The exhibition includes a series of images composed with dollar bills cut and collaged on canvas and an inflatable Monopoly Man called “Mr. Moneybags”. In deconstructing the currency, he removes the actual value of the dollars it takes to make the piece and replaces it with the value Chad applies to the finished artwork itself.

Chad carefully cuts strips of dollar bills and collages them together rendering striking images of US military weapons, tanks, helicopters, and planes. Chad manipulates the darker and lighter areas found on the paper currency to create the shadows and textures in the image. The pieces speak to the lack of control we have over the destination of our tax dollars and how such a large portion of those dollars end up in the hands of the military complex.

After creating the Tax Cuts military series, Chad began to examine his priorities. Becoming a homeowner, a husband, and a father, he began to realize that instead of life feeling more secure, the amount of personal fear and uncertainty had increased and his personal freedom had decreased.
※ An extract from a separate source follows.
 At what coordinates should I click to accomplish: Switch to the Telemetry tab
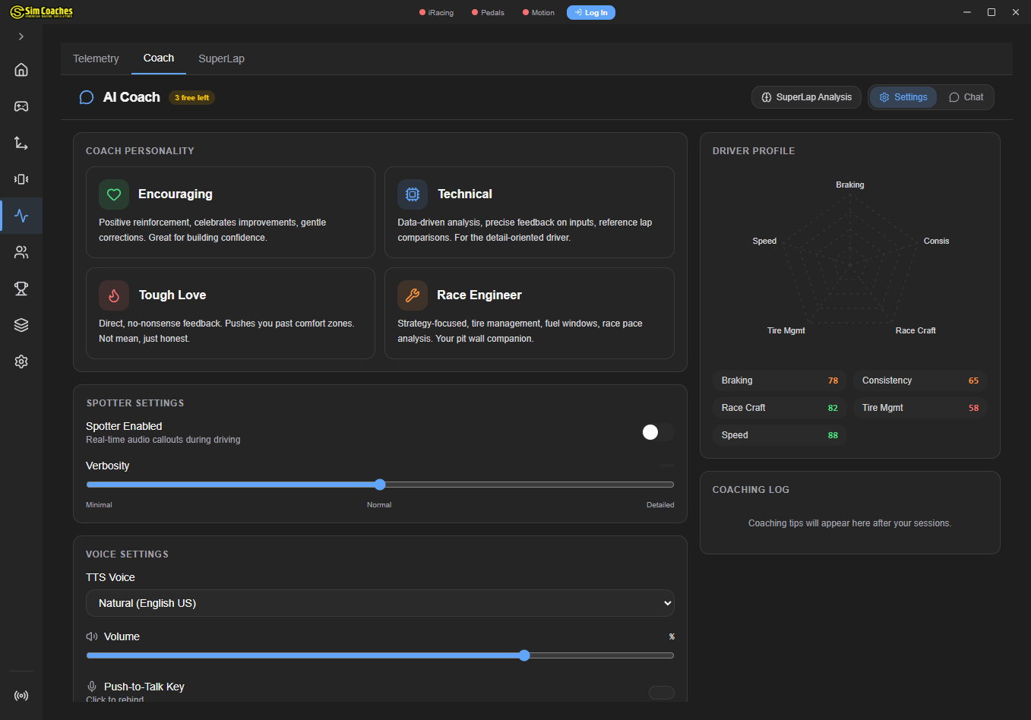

Chad thought about the explorers who set out on a quest not knowing what would await them in the new world and imagining that monsters might appear at any time. Chad changes his narrative to address those imagined monsters. Rather than worship the dollar for what it is or what they can buy, Chad’s collages suggest that money can somehow be made to work for you. This point is further proven by the fact that Chad can claim the cost of making the artwork as a tax write off. The process is meditative for the artist and according to Chad, “...one of the only ways I can actually get out of my head and the rat race at the same time.”

The exhibition culminates with a sagging inflatable, Mr. Moneybags, depicting Rich Uncle Pennybags sitting on top of a brown moneybag. Chad’s inflatable reduces the character of the Monopoly man from an icon for Capitalism to a floppy impotent figure. Mr. Moneybags is a part of an ongoing series of inflatables that illustrate “a loss of prowess for select iconic characters at the end of their cultural relevance”.